* Task item
Please reproduce all the records exactly while leaving out their pictures.

* Records supplied
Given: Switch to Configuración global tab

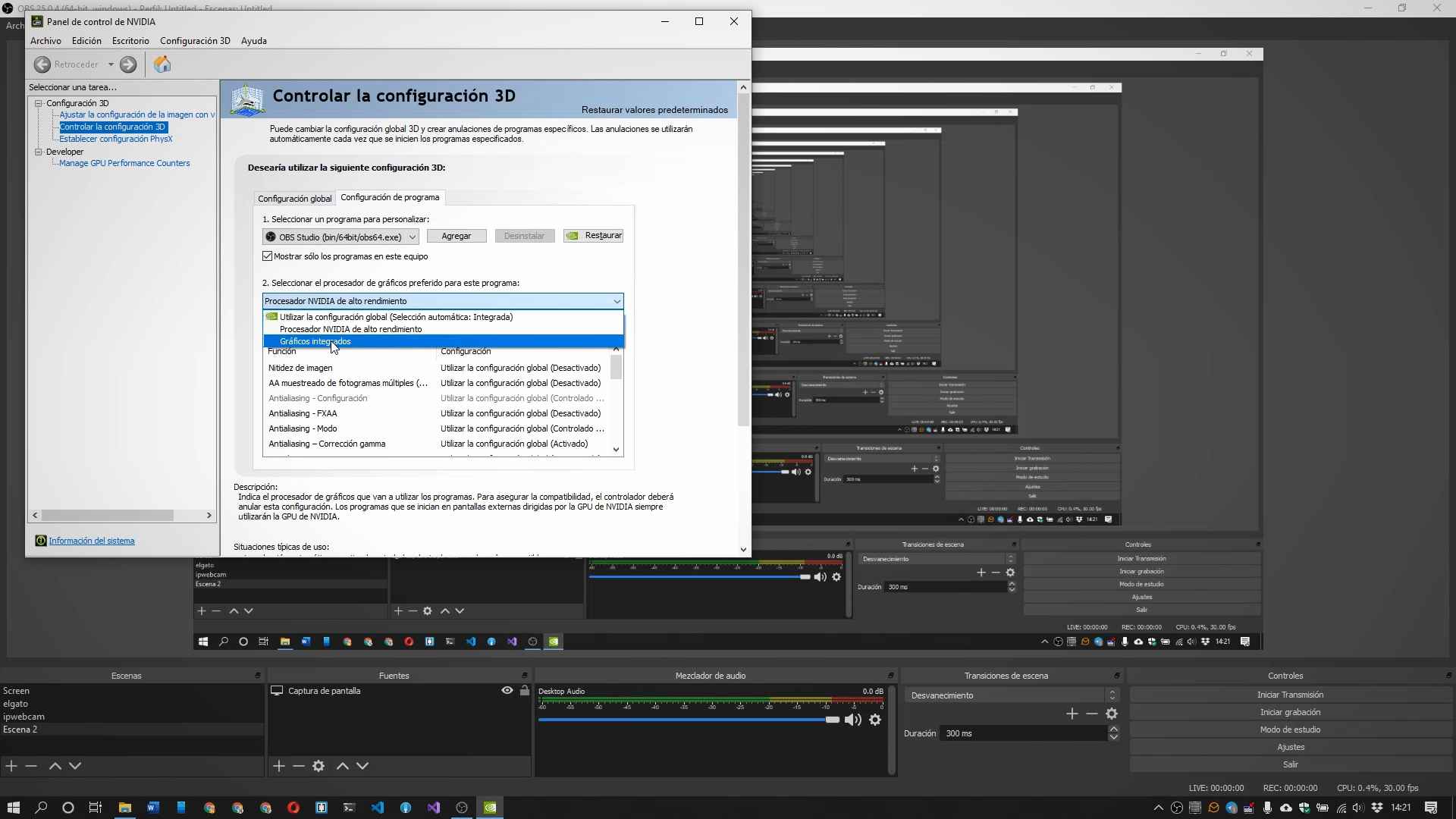Looking at the screenshot, I should (x=294, y=199).
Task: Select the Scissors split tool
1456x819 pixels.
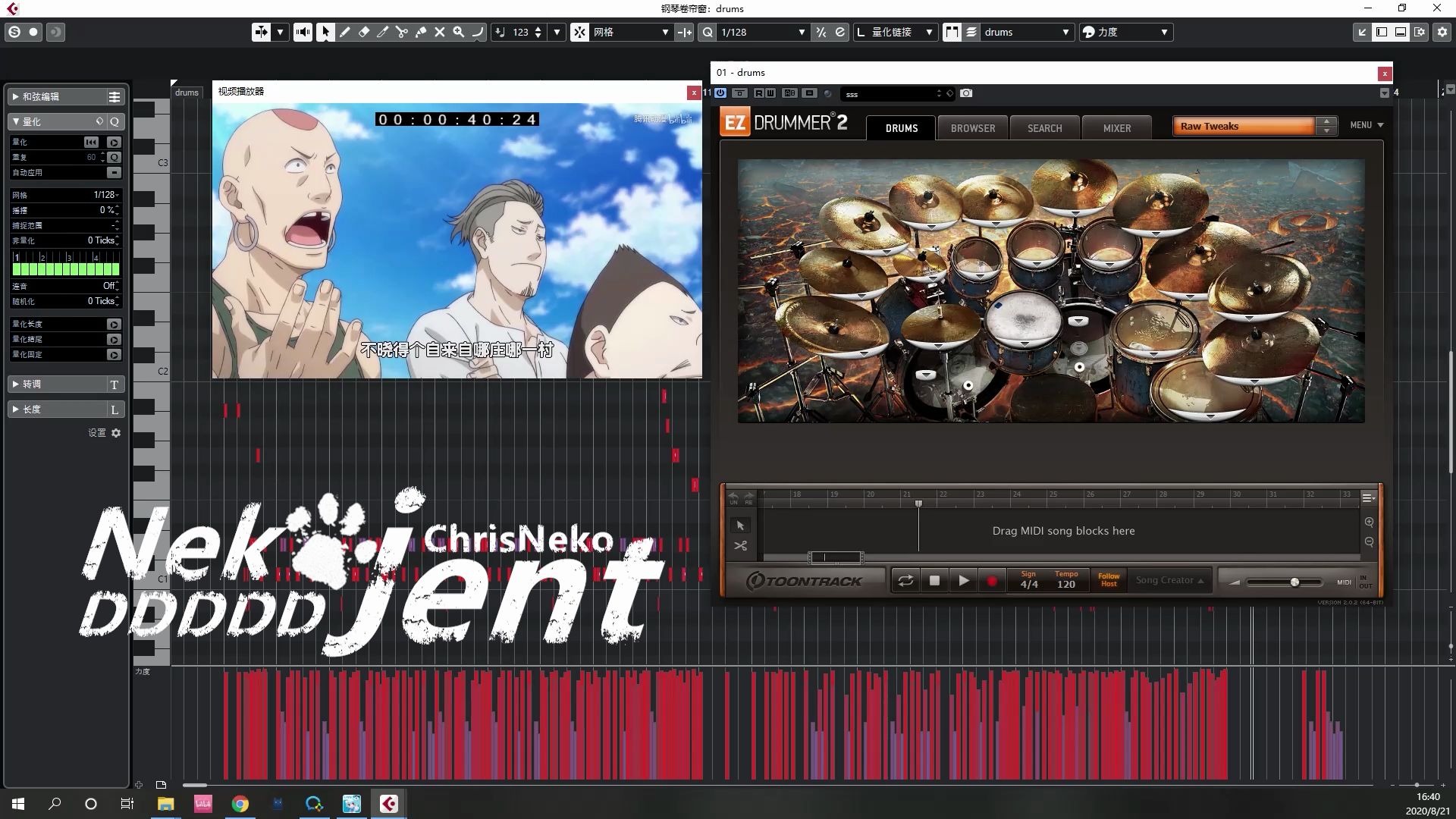Action: pyautogui.click(x=402, y=32)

* Response area
Given: Switch to Configuración global tab

Looking at the screenshot, I should (x=294, y=199).
Task: Select the Scissors split tool
1456x819 pixels.
Action: pyautogui.click(x=402, y=32)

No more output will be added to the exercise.